## TASK BRIEF
Look through the listing underneath for "agent", and copy every line that has it.

## RECORDS SUPPLIED
Content starts

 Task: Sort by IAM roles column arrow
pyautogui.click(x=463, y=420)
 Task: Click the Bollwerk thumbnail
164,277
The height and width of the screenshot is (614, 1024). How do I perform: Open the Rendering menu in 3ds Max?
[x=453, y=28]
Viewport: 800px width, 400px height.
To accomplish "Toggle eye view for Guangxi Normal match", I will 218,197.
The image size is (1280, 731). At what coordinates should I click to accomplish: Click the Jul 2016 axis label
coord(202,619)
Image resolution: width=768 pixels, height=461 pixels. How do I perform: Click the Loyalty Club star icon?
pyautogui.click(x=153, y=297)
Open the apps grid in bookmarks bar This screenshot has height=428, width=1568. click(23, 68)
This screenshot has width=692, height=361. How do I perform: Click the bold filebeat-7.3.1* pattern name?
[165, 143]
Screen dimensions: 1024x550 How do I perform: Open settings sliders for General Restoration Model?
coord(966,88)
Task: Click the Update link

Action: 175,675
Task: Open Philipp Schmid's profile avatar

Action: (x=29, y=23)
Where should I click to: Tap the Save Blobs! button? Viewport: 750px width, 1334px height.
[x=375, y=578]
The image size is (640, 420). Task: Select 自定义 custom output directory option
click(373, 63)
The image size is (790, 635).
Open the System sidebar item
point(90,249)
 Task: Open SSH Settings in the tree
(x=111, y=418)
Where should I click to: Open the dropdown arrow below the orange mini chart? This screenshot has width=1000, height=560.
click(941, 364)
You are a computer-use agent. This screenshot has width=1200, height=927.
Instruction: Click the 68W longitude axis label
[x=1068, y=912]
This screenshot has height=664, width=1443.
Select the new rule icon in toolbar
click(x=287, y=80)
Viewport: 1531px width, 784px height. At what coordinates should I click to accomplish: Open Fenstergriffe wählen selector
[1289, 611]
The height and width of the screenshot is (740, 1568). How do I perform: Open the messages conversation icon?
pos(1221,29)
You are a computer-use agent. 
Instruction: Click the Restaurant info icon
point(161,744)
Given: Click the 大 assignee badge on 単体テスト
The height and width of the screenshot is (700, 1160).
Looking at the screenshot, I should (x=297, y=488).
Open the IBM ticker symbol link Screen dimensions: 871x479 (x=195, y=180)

Content ends

## WRITTEN RESPONSE
You are a computer-use agent. This screenshot has width=1200, height=927.
You are a computer-use agent. 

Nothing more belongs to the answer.